Yes: Michael.  Even changed my sn ... I really haven't frequented the Forge much, so that was kind of a throwaway name.

Vincent doesn't really give much guidance on these things in the text (perhaps he'll jump in soon), but I figure it's at least a reasonable way to take an ambition like that.

- edit - Ah!  He just did jump in.

Though honestly, I'd probably keep it relatively simple, since this is a pirate adventure tale (maybe Talking to people in port -> Rescuing old ex-pirate from a fortress -> Buying or coercing a map from him -> To the island!).  You could probably achieve it in a couple of sessions (less if you already have the Leisure).

Still, I think Leisure is generally intended to be how the pirates achieve their more far-reaching ambitions - you can use it to literally buy access to things outside your normal reach.  For a parallel example, how would you deal with the 'to fuck (here name the daughter or son of a man beyond your station)'?  Port scenes, Leisure expenditure to gain access to high society, and etc.

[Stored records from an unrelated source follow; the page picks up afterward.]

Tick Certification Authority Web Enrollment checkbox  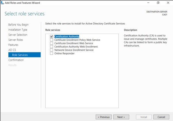point(51,47)
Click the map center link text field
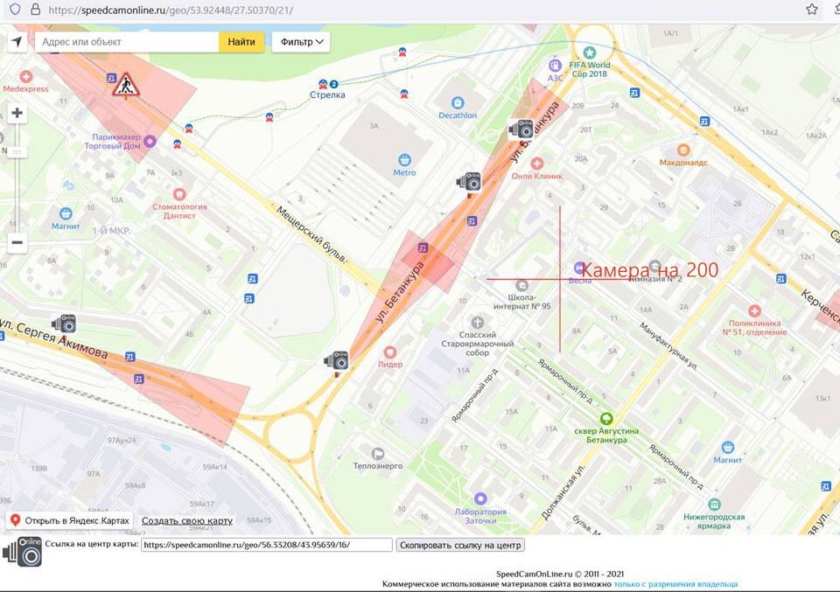The height and width of the screenshot is (592, 840). pyautogui.click(x=266, y=545)
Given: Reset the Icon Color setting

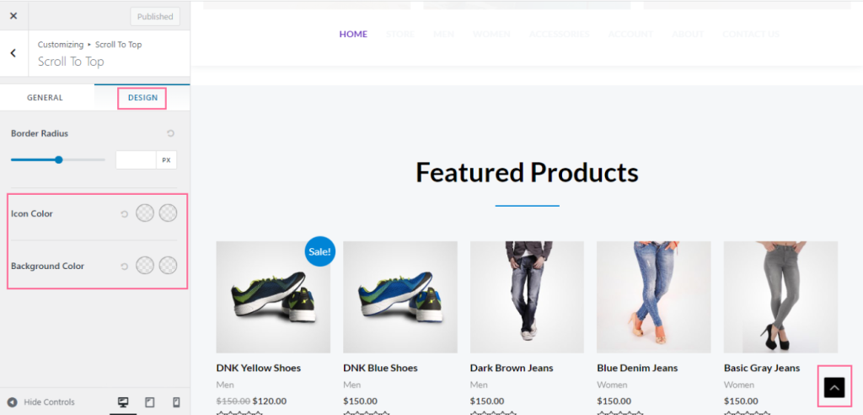Looking at the screenshot, I should click(125, 214).
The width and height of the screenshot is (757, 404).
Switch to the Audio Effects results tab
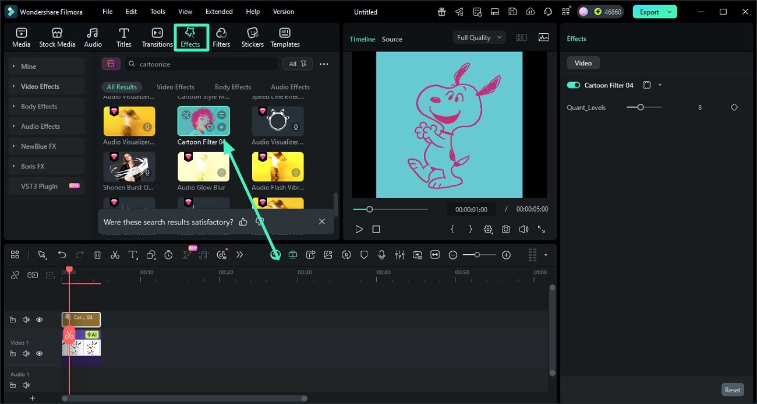point(290,87)
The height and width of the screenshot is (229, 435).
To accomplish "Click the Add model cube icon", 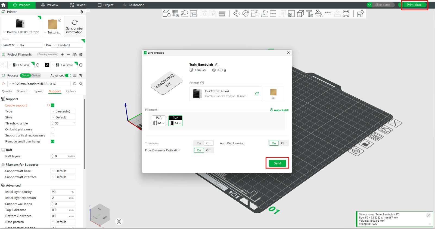I will (166, 14).
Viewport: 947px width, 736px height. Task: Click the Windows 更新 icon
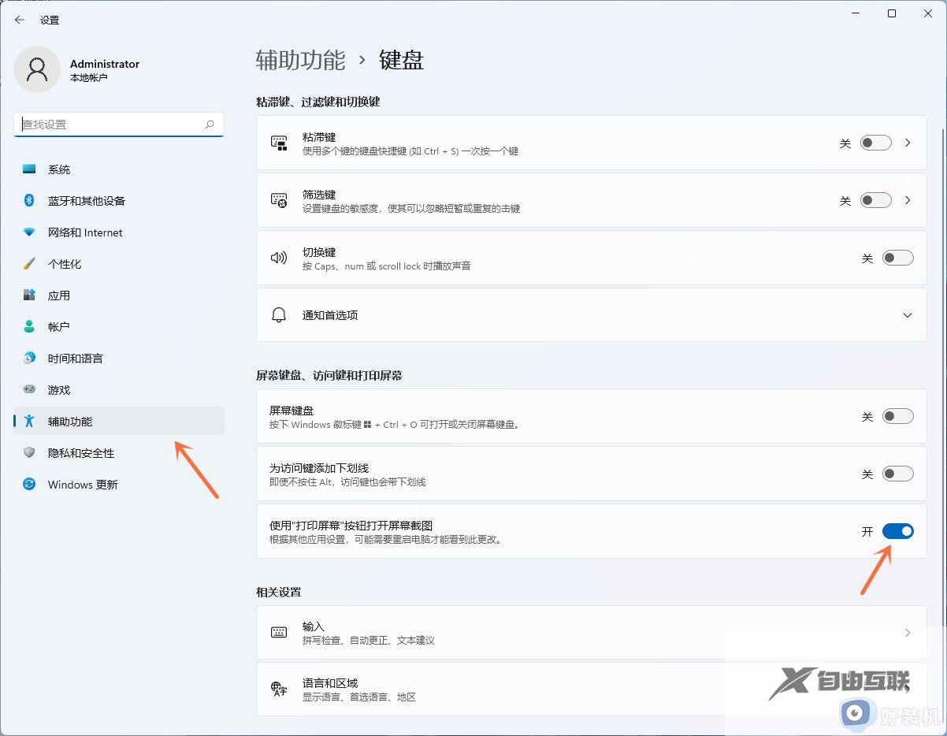[x=28, y=484]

I think you should generally have to work pretty hard for an ambition.  Maybe not really hard, with all of them, but none in the book really strike me as easy to achieve, exactly.

For instance, the most straight-forward ambitions, like you mention, are targeting other PCs ... they're right there, easy access.  However, PCs are also the most dangerous animals in the game, and crossing them is altogether bad news.  I think it's telling that you can't have an ambition like "Kill Tom Reed, the ship's cook".  You can want to kill anyone, but it's only ambitious if he's a PC or 'beyond your station'.

Still, this is all theoretical.  If everyone's satisfied with the results of this particular quest for immortality, you're good.  And hey, they've bought into this curse idea, which gives you plain permission to dick around with that a bit.  Pretend this is Apocalypse World, and make a hard move. (c;

Wonder what happens if the captain's taken prisoner, on shore, by the King's men?  Maybe the sea decides it wants him back?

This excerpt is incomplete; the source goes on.